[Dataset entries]
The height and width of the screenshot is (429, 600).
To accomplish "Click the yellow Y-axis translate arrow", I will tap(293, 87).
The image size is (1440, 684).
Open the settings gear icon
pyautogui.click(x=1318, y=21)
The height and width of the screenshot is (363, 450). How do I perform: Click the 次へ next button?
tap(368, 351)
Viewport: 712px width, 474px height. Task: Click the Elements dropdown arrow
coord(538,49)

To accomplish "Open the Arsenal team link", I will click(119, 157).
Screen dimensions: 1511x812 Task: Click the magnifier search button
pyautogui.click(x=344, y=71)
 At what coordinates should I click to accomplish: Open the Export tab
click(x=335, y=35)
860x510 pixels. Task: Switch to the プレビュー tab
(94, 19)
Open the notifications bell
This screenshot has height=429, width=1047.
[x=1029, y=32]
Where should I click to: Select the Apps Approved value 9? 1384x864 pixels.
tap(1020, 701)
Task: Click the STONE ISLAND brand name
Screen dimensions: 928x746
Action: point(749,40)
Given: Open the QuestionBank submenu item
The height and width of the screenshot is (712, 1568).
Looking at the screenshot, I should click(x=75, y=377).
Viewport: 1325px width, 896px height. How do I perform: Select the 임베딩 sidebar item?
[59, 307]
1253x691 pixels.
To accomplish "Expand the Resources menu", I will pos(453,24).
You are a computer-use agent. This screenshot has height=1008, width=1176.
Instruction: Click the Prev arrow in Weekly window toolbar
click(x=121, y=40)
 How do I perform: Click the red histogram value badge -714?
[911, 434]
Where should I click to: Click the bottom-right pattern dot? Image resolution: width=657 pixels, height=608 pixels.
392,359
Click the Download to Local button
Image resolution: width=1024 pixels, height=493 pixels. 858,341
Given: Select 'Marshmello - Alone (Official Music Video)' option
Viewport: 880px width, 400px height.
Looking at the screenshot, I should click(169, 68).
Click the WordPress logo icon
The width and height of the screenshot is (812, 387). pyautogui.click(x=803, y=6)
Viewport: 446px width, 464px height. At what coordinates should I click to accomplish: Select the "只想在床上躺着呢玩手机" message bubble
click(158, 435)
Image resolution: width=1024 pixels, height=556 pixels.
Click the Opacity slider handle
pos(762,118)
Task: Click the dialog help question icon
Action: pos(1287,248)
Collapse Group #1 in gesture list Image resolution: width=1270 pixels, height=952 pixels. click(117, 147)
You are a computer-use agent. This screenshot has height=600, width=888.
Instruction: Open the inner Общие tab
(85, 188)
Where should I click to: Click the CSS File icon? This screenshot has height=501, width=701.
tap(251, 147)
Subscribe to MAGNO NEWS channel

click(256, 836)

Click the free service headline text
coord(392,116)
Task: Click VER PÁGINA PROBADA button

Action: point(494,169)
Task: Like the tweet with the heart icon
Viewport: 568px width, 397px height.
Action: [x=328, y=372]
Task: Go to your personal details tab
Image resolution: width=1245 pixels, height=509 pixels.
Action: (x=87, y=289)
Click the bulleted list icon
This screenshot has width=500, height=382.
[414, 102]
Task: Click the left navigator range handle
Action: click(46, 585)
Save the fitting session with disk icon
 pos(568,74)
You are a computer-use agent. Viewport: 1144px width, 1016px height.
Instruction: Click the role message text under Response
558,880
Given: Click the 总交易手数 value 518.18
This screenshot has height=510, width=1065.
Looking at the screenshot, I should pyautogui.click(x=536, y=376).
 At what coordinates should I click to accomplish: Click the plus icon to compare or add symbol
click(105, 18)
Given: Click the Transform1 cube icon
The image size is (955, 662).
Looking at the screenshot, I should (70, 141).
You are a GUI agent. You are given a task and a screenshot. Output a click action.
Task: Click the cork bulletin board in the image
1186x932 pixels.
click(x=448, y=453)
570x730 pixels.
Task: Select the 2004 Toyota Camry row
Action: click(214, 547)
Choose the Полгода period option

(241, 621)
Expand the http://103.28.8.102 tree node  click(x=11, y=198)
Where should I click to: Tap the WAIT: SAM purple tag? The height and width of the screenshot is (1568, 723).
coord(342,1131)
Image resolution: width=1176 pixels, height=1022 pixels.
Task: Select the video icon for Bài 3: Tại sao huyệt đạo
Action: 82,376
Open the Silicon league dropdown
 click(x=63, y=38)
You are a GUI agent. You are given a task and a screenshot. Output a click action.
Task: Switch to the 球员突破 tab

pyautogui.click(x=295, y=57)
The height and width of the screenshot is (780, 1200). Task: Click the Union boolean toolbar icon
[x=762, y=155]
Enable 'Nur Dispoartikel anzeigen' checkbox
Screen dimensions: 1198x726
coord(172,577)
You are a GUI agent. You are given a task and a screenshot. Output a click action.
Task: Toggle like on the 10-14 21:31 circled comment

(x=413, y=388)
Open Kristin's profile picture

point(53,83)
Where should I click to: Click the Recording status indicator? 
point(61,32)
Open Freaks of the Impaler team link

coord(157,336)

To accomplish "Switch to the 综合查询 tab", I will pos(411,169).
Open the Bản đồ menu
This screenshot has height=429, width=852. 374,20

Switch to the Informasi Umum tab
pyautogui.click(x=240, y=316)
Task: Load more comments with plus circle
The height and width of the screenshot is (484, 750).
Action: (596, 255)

== EXERCISE ==
Answer with one number, namely the count of lines in the entries that include the word "Expand".

== WORKED SOLUTION ==
2